Data Forecasting

Overview

ATSD includes built-in forecasting algorithms that predict future values based on historical data. The accuracy of these predictions depends on the frequency of data collection, the selection interval, and the algorithms used.

Supported algorithms for auto-regressive time series extrapolation include Holt-Winters and ARIMA.

Forecasting Example with Abnormal Deviation:

Reference

Editor Settings

Forecasting can be enabled on the Data > Forecasts page.

General Settings

Enabled forecasts are prepared by background jobs on schedule according to cron expressions. Forecasting jobs are typically executed during off-peak hours.

Setting Description
Retention Interval Specifies how long a forecast is stored in the database. Forecasts that are older than current time (or End Time, if specified) minus Retention Interval are deleted.

Data Selection Settings

Setting Description
Metric Metric name for which forecasts are calculated.
Entity If selected, forecasts are calculated for the specified entity. Supersedes Entity Group drop-down list. If neither entity nor entity group is specified, forecasts are prepared for all entities.
Entity Group If selected, forecasts are calculated for entities contained in the specified entity group.
Tags Prepare forecasts only for series containing the specified series tags.
End Time End time of the Data Selection Interval and Series Selection Interval.
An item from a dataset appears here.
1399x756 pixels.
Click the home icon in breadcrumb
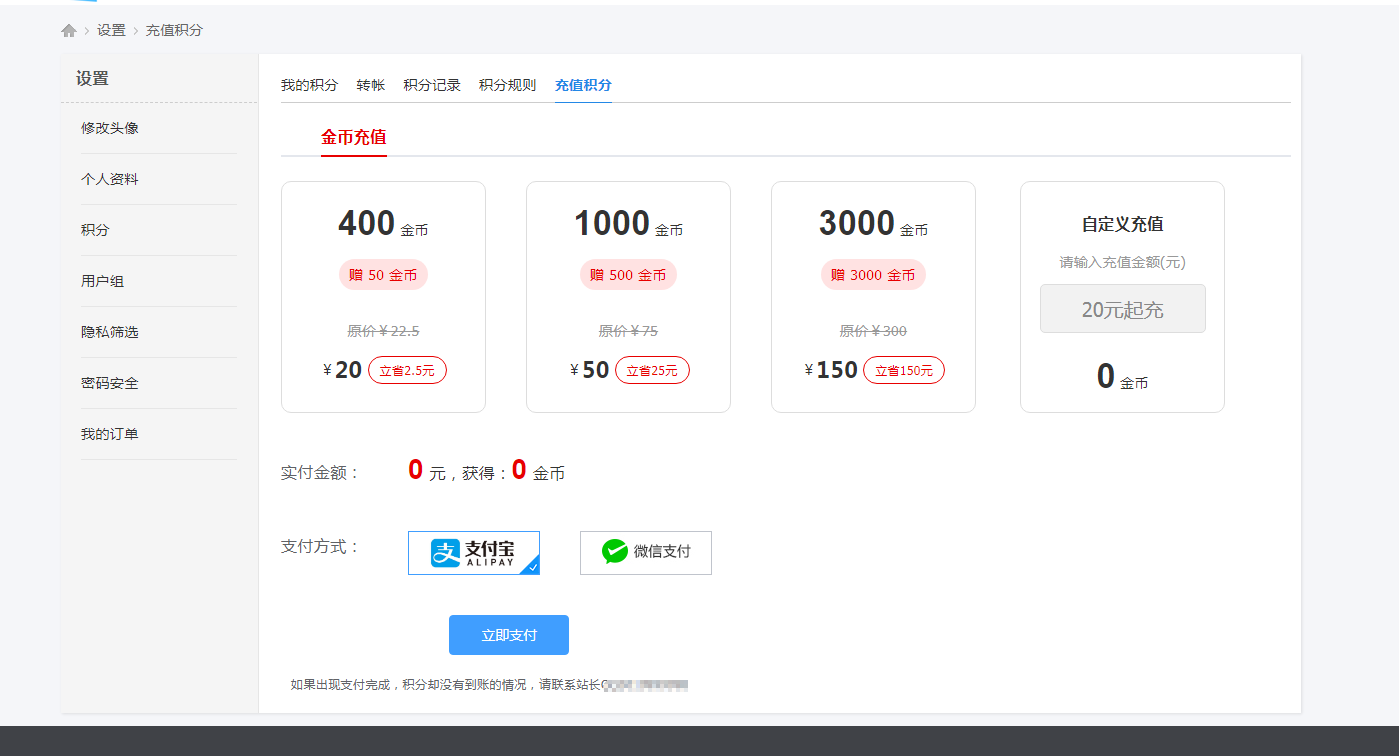69,31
This field supports calendar expressions, for example current_day. If not defined, the field is set to the time the job is run.
Data Selection Interval Time frame for selecting detailed data that is used as forecast input. The end of the interval can be specified in the End Time field, otherwise the end of the selection interval is set to current time.
Series Selection Interval Ignore any series with Last Insert Time before End Time by more than the specified interval. The option can be used to ignore series which have not been updated for a long time.
Calendar Ignore detailed values within the time intervals listed in the calendar.
Empty Period Threshold Ignore series if percentage of empty periods exceeds the specified threshold. Calculated as 100 * (number of empty periods before interpolation)/(total number of aggregation periods in Data Selection Interval).
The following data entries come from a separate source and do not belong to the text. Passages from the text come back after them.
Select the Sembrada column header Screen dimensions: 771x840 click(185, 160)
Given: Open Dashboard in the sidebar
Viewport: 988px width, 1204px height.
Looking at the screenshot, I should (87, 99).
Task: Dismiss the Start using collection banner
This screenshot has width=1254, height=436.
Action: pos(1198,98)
For data exclusion options, see Calendar Exception Settings.

Aggregation Settings

Setting Description
Group By Grouping key for merging multiple series into one. Detailed data for multiple series sharing the same grouping key are merged into one array prior to computing aggregate statistics.
Auto Aggregate The server automatically calculates an aggregation period that produces the most accurate forecast, defined as having the lowest variance from observed historical data.
Aggregation Period Period of time over which the detailed samples are aggregated.
Aggregate Statistic Aggregation function applied to raw data to regularize the series. Aggregate values for empty periods without detailed data are interpolated as values of aggregate functions for previous periods.

Algorithm Parameters

Setting Description
Algorithm Holt-Winters or ARIMA forecasting algorithms.
Score Interval Part of Data Selection Interval that is used to compute variance between observed values and forecast to rank forecasts by variance. The shorter the Score Interval, the more weight is assigned to recently observed values.
Auto Period The server automatically calculates seasonality of the underlying series that produces the most accurate forecast, defined as having the lowest variance from observed historical data.
Period Specify seasonality of the underlying series.
Auto Parameters The server automatically calculates algorithm parameters that produce the most accurate forecast, defined as having the lowest variance from observed historical data.

Persistence Settings

Setting Description
Forecast Name An optional name that can be used to differentiate forecasts for the same underlying series prepared with different forecast settings.
Use cases:
forecastName field in Data API
forecast(name) Rule Engine function
forecast-name Chart setting
Default Forecast Use these settings instead of default settings when calculating on-demand forecast. On-demand forecast is calculated at request time if a pre-stored forecast is not available.
Forecast Range Minimum and Maximum constraints applied to the stored forecast values to ensure that such values are within the specified range. Constraints are applied to the winning forecast after scoring stage.
Forecast Interval The length of time into the future for which forecasts are to be prepared and stored in the database. Can be rounded upwards to the nearest forecast period.

Editor Tools

Forecast Settings Editor provides the following tools:

  • Calculate Parameters

    This option calculates algorithm parameters:

  • Run

    This option runs the forecast job and can be used for tests.

  • Export

    Export forecast data in CSV format.

  • Show Meta

    This option displays values of the main settings by which this forecast is calculated.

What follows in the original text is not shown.